Jakarta – Sebuah spanduk berisi imbauan untuk mengedepankan aksi damai dan menolak tindakan anarkisme terpantau terpasang di pagar kawasan Monumen Nasional (Monas), Jakarta Pusat. Spanduk tersebut terlihat pada momentum peringatan Hari Reformasi yang diperingati setiap 21 Mei.
Keberadaan spanduk tersebut diduga berkaitan dengan rencana aksi unjuk rasa yang akan digelar oleh sejumlah elemen masyarakat dan mahasiswa di kawasan sekitar Monas. Pesan yang disampaikan melalui spanduk tersebut mengajak seluruh peserta aksi untuk menyampaikan aspirasi secara damai, tertib, dan bertanggung jawab.
Ridwan, salah seorang warga yang melintas di Jalan Medan Merdeka Selatan, mengaku mendukung keberadaan spanduk tersebut. Menurutnya, pesan yang terkandung dalam spanduk dapat menjadi pengingat bagi para peserta aksi agar tetap menjaga ketertiban selama menyampaikan aspirasi.
“Saya berharap dengan adanya spanduk imbauan ini, aksi yang dilakukan mahasiswa maupun kelompok masyarakat lainnya di sekitar Monas dapat berlangsung aman, tertib, dan damai, sehingga tidak terjadi tindakan anarkis yang dapat merugikan banyak pihak,” ujarnya.
Ridwan juga berharap aspirasi yang disampaikan dalam aksi unjuk rasa benar-benar mencerminkan kepentingan masyarakat luas, bukan kepentingan kelompok atau golongan tertentu. Selain itu, ia menekankan pentingnya menjaga ketertiban selama aksi berlangsung agar tidak mengganggu aktivitas masyarakat yang berada di sekitar lokasi.

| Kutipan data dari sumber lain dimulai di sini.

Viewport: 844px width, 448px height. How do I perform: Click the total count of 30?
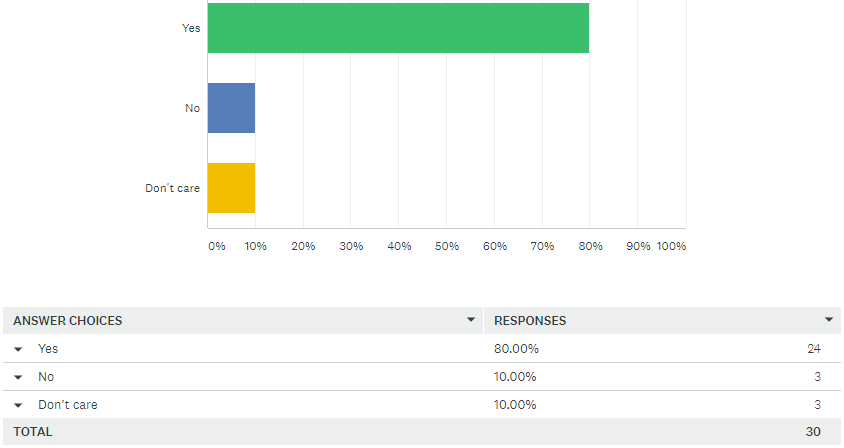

Menurutnya, penyampaian pendapat di muka umum merupakan hak setiap warga negara yang harus dihormati. Namun, pelaksanaannya perlu dilakukan secara damai dan bertanggung jawab agar tujuan penyampaian aspirasi dapat tercapai tanpa menimbulkan gangguan terhadap keamanan dan ketertiban umum.